| What to work on |
Please set down each entry exactly, omitting any picture it holds.

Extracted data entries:
++++++++++

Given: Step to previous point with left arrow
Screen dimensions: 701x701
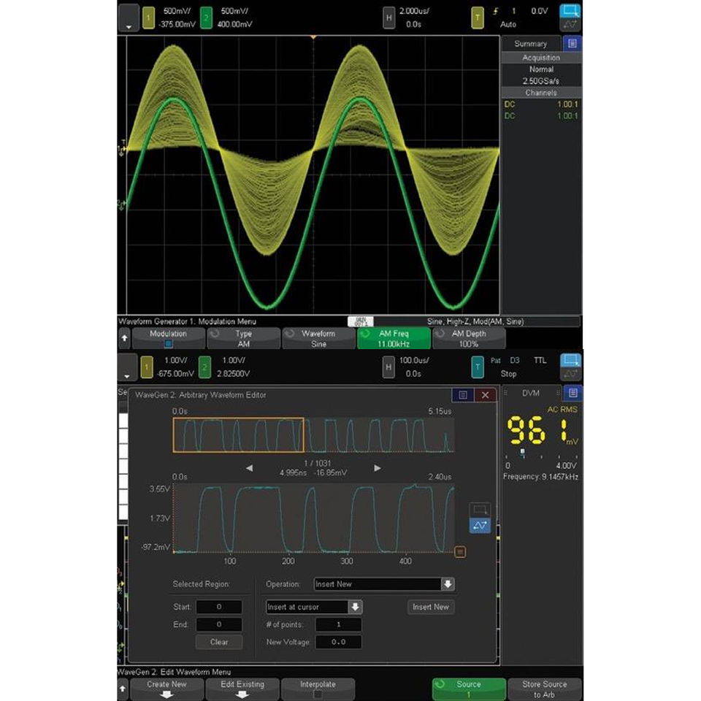Looking at the screenshot, I should tap(250, 468).
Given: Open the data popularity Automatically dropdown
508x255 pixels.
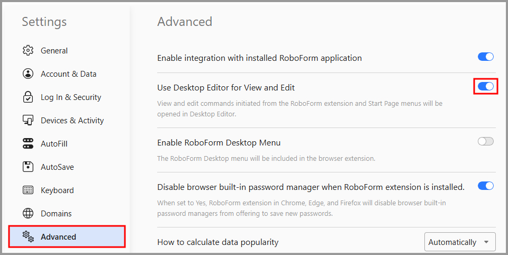Looking at the screenshot, I should coord(460,242).
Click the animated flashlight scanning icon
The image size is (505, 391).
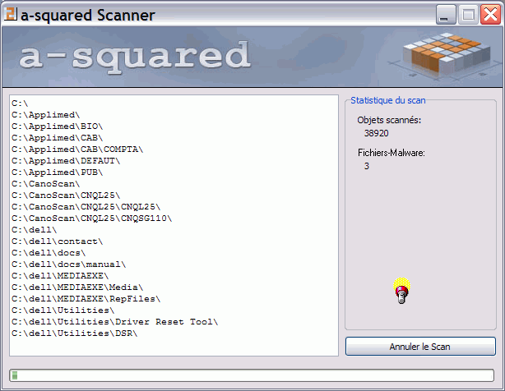(401, 291)
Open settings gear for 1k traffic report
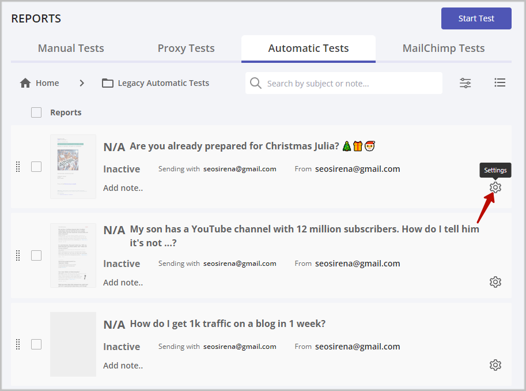The height and width of the screenshot is (391, 526). [495, 365]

++++++++++

| Task solution |
Given: Step to previous point with left arrow
Screen dimensions: 701x701
Looking at the screenshot, I should tap(250, 468).
Given: Open the data popularity Automatically dropdown
508x255 pixels.
Looking at the screenshot, I should coord(460,242).
Click the animated flashlight scanning icon
The image size is (505, 391).
(401, 291)
Open settings gear for 1k traffic report
The height and width of the screenshot is (391, 526). [495, 365]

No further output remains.